-- Start of DATA ROWS --
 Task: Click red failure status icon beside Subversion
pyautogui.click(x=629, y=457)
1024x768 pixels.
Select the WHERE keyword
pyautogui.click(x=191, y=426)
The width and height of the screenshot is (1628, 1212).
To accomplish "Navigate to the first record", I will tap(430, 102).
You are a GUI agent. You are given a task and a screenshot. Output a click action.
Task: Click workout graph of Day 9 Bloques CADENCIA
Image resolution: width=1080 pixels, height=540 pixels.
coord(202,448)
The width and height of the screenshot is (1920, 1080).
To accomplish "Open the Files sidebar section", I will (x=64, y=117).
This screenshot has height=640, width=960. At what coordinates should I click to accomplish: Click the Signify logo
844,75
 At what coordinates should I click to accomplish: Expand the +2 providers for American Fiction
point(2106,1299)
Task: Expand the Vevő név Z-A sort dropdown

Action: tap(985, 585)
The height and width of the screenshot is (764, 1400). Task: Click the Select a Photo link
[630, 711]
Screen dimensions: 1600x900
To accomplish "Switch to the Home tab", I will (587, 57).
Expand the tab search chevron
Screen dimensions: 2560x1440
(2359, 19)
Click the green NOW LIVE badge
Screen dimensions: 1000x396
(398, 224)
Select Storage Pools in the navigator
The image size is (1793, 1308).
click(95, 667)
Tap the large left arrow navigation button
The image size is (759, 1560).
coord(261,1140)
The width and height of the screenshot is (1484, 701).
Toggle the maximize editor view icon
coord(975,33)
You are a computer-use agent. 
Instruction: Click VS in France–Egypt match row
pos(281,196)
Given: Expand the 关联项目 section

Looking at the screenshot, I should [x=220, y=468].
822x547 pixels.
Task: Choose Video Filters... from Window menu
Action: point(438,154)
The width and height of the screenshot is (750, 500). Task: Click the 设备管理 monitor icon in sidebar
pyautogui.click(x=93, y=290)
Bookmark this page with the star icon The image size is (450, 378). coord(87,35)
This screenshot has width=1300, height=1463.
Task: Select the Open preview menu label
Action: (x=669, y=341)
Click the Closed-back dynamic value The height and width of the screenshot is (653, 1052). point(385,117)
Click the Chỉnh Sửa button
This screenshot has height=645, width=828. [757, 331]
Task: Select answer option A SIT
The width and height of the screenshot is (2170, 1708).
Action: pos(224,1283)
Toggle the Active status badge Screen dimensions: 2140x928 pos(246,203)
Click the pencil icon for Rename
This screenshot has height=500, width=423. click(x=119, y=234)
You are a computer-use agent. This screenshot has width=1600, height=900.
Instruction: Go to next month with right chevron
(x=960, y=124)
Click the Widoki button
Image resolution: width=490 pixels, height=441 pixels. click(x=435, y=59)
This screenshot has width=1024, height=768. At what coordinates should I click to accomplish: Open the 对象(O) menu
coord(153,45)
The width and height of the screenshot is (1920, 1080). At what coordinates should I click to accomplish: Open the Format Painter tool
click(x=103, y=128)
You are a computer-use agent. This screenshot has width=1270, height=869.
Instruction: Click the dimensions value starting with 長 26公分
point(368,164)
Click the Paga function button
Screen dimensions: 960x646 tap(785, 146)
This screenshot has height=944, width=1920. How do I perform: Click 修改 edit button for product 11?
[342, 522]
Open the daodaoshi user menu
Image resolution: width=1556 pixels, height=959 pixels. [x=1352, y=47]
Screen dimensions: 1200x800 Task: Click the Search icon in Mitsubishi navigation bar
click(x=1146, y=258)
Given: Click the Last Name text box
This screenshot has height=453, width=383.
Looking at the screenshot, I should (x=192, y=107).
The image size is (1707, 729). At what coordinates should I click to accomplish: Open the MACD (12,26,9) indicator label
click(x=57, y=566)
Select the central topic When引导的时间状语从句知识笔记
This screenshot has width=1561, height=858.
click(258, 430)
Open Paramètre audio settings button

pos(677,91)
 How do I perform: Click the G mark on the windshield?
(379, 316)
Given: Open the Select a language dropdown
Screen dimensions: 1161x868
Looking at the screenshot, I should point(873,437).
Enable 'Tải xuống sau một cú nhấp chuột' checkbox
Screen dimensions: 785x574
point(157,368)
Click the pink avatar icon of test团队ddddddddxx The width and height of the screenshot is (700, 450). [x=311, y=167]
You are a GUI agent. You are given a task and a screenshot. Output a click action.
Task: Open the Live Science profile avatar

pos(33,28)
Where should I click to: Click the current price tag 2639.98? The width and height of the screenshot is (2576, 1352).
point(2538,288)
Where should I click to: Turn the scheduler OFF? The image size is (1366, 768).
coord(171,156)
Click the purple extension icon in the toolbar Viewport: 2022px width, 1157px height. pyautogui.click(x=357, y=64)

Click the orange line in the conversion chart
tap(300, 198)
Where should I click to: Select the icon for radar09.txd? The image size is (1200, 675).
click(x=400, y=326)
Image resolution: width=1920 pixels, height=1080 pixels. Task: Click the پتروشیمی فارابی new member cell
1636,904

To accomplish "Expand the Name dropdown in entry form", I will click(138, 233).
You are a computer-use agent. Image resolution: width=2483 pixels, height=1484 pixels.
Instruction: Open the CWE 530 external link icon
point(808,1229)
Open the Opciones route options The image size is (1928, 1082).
-- End of DATA ROWS --
STATED GOAL :: Convert the records above into a JSON list of strings, one string per line, leaving out blank lines.

FULL ANSWER ::
[
  " Task: Click red failure status icon beside Subversion",
  "pyautogui.click(x=629, y=457)",
  "1024x768 pixels.",
  "Select the WHERE keyword",
  "pyautogui.click(x=191, y=426)",
  "The width and height of the screenshot is (1628, 1212).",
  "To accomplish \"Navigate to the first record\", I will tap(430, 102).",
  "You are a GUI agent. You are given a task and a screenshot. Output a click action.",
  "Task: Click workout graph of Day 9 Bloques CADENCIA",
  "Image resolution: width=1080 pixels, height=540 pixels.",
  "coord(202,448)",
  "The width and height of the screenshot is (1920, 1080).",
  "To accomplish \"Open the Files sidebar section\", I will (x=64, y=117).",
  "This screenshot has height=640, width=960. At what coordinates should I click to accomplish: Click the Signify logo",
  "844,75",
  " At what coordinates should I click to accomplish: Expand the +2 providers for American Fiction",
  "point(2106,1299)",
  "Task: Expand the Vevő név Z-A sort dropdown",
  "Action: tap(985, 585)",
  "The height and width of the screenshot is (764, 1400). Task: Click the Select a Photo link",
  "[630, 711]",
  "Screen dimensions: 1600x900",
  "To accomplish \"Switch to the Home tab\", I will (587, 57).",
  "Expand the tab search chevron",
  "Screen dimensions: 2560x1440",
  "(2359, 19)",
  "Click the green NOW LIVE badge",
  "Screen dimensions: 1000x396",
  "(398, 224)",
  "Select Storage Pools in the navigator",
  "The image size is (1793, 1308).",
  "click(95, 667)",
  "Tap the large left arrow navigation button",
  "The image size is (759, 1560).",
  "coord(261,1140)",
  "The width and height of the screenshot is (1484, 701).",
  "Toggle the maximize editor view icon",
  "coord(975,33)",
  "You are a computer-use agent. ",
  "Instruction: Click VS in France–Egypt match row",
  "pos(281,196)",
  "Given: Expand the 关联项目 section",
  "Looking at the screenshot, I should [x=220, y=468].",
  "822x547 pixels.",
  "Task: Choose Video Filters... from Window menu",
  "Action: point(438,154)",
  "The width and height of the screenshot is (750, 500). Task: Click the 设备管理 monitor icon in sidebar",
  "pyautogui.click(x=93, y=290)",
  "Bookmark this page with the star icon The image size is (450, 378). coord(87,35)",
  "This screenshot has width=1300, height=1463.",
  "Task: Select the Open preview menu label",
  "Action: (x=669, y=341)",
  "Click the Closed-back dynamic value The height and width of the screenshot is (653, 1052). point(385,117)",
  "Click the Chỉnh Sửa button",
  "This screenshot has height=645, width=828. [757, 331]",
  "Task: Select answer option A SIT",
  "The width and height of the screenshot is (2170, 1708).",
  "Action: pos(224,1283)",
  "Toggle the Active status badge Screen dimensions: 2140x928 pos(246,203)",
  "Click the pencil icon for Rename",
  "This screenshot has height=500, width=423. click(x=119, y=234)",
  "You are a computer-use agent. This screenshot has width=1600, height=900.",
  "Instruction: Go to next month with right chevron",
  "(x=960, y=124)",
  "Click the Widoki button",
  "Image resolution: width=490 pixels, height=441 pixels. click(x=435, y=59)",
  "This screenshot has width=1024, height=768. At what coordinates should I click to accomplish: Open the 对象(O) menu",
  "coord(153,45)",
  "The width and height of the screenshot is (1920, 1080). At what coordinates should I click to accomplish: Open the Format Painter tool",
  "click(x=103, y=128)",
  "You are a computer-use agent. This screenshot has width=1270, height=869.",
  "Instruction: Click the dimensions value starting with 長 26公分",
  "point(368,164)",
  "Click the Paga function button",
  "Screen dimensions: 960x646 tap(785, 146)",
  "This screenshot has height=944, width=1920. How do I perform: Click 修改 edit button for product 11?",
  "[342, 522]",
  "Open the daodaoshi user menu",
  "Image resolution: width=1556 pixels, height=959 pixels. [x=1352, y=47]",
  "Screen dimensions: 1200x800 Task: Click the Search icon in Mitsubishi navigation bar",
  "click(x=1146, y=258)",
  "Given: Click the Last Name text box",
  "This screenshot has height=453, width=383.",
  "Looking at the screenshot, I should (x=192, y=107).",
  "The image size is (1707, 729). At what coordinates should I click to accomplish: Open the MACD (12,26,9) indicator label",
  "click(x=57, y=566)",
  "Select the central topic When引导的时间状语从句知识笔记",
  "This screenshot has width=1561, height=858.",
  "click(258, 430)",
  "Open Paramètre audio settings button",
  "pos(677,91)",
  " How do I perform: Click the G mark on the windshield?",
  "(379, 316)",
  "Given: Open the Select a language dropdown",
  "Screen dimensions: 1161x868",
  "Looking at the screenshot, I should point(873,437).",
  "Enable 'Tải xuống sau một cú nhấp chuột' checkbox",
  "Screen dimensions: 785x574",
  "point(157,368)",
  "Click the pink avatar icon of test团队ddddddddxx The width and height of the screenshot is (700, 450). [x=311, y=167]",
  "You are a GUI agent. You are given a task and a screenshot. Output a click action.",
  "Task: Open the Live Science profile avatar",
  "pos(33,28)",
  "Where should I click to: Click the current price tag 2639.98? The width and height of the screenshot is (2576, 1352).",
  "point(2538,288)",
  "Where should I click to: Turn the scheduler OFF? The image size is (1366, 768).",
  "coord(171,156)",
  "Click the purple extension icon in the toolbar Viewport: 2022px width, 1157px height. pyautogui.click(x=357, y=64)",
  "Click the orange line in the conversion chart",
  "tap(300, 198)",
  "Where should I click to: Select the icon for radar09.txd? The image size is (1200, 675).",
  "click(x=400, y=326)",
  "Image resolution: width=1920 pixels, height=1080 pixels. Task: Click the پتروشیمی فارابی new member cell",
  "1636,904",
  "To accomplish \"Expand the Name dropdown in entry form\", I will click(138, 233).",
  "You are a computer-use agent. Image resolution: width=2483 pixels, height=1484 pixels.",
  "Instruction: Open the CWE 530 external link icon",
  "point(808,1229)",
  "Open the Opciones route options The image size is (1928, 1082)."
]